## What you need to do
Reproduce the records below line for line, without changing a single character.
-=-=-
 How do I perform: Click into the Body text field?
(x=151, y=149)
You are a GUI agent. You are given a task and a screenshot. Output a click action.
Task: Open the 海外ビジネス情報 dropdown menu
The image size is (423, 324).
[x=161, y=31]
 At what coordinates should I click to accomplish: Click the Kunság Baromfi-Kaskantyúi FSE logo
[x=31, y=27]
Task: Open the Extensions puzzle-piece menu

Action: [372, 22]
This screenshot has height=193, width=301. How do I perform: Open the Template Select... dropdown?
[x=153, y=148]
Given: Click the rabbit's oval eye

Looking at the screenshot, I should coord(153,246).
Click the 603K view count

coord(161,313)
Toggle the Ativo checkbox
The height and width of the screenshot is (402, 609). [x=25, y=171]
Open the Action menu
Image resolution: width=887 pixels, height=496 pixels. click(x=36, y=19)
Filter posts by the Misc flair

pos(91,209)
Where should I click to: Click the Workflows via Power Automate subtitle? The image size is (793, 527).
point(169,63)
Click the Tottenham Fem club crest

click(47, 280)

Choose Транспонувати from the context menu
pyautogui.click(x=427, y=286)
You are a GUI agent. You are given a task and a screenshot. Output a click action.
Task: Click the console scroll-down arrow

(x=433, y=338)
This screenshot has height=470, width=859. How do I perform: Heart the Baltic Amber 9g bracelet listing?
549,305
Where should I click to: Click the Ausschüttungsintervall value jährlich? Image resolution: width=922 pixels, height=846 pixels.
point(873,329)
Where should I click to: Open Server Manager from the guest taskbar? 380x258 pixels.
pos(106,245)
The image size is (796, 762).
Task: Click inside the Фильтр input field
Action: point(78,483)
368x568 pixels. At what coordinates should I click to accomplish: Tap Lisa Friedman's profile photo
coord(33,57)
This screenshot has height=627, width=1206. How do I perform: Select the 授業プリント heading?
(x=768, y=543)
-=-=-
## Response to this task
 How do I perform: Click into the Body text field?
(x=151, y=149)
You are a GUI agent. You are given a task and a screenshot. Output a click action.
Task: Open the 海外ビジネス情報 dropdown menu
The image size is (423, 324).
[x=161, y=31]
 At what coordinates should I click to accomplish: Click the Kunság Baromfi-Kaskantyúi FSE logo
[x=31, y=27]
Task: Open the Extensions puzzle-piece menu

Action: [372, 22]
This screenshot has height=193, width=301. How do I perform: Open the Template Select... dropdown?
[x=153, y=148]
Given: Click the rabbit's oval eye

Looking at the screenshot, I should coord(153,246).
Click the 603K view count

coord(161,313)
Toggle the Ativo checkbox
The height and width of the screenshot is (402, 609). [x=25, y=171]
Open the Action menu
Image resolution: width=887 pixels, height=496 pixels. click(x=36, y=19)
Filter posts by the Misc flair

pos(91,209)
Where should I click to: Click the Workflows via Power Automate subtitle? The image size is (793, 527).
point(169,63)
Click the Tottenham Fem club crest

click(47, 280)

Choose Транспонувати from the context menu
pyautogui.click(x=427, y=286)
You are a GUI agent. You are given a task and a screenshot. Output a click action.
Task: Click the console scroll-down arrow

(x=433, y=338)
This screenshot has height=470, width=859. How do I perform: Heart the Baltic Amber 9g bracelet listing?
549,305
Where should I click to: Click the Ausschüttungsintervall value jährlich? Image resolution: width=922 pixels, height=846 pixels.
point(873,329)
Where should I click to: Open Server Manager from the guest taskbar? 380x258 pixels.
pos(106,245)
The image size is (796, 762).
Task: Click inside the Фильтр input field
Action: point(78,483)
368x568 pixels. At what coordinates should I click to accomplish: Tap Lisa Friedman's profile photo
coord(33,57)
This screenshot has height=627, width=1206. How do I perform: Select the 授業プリント heading?
(x=768, y=543)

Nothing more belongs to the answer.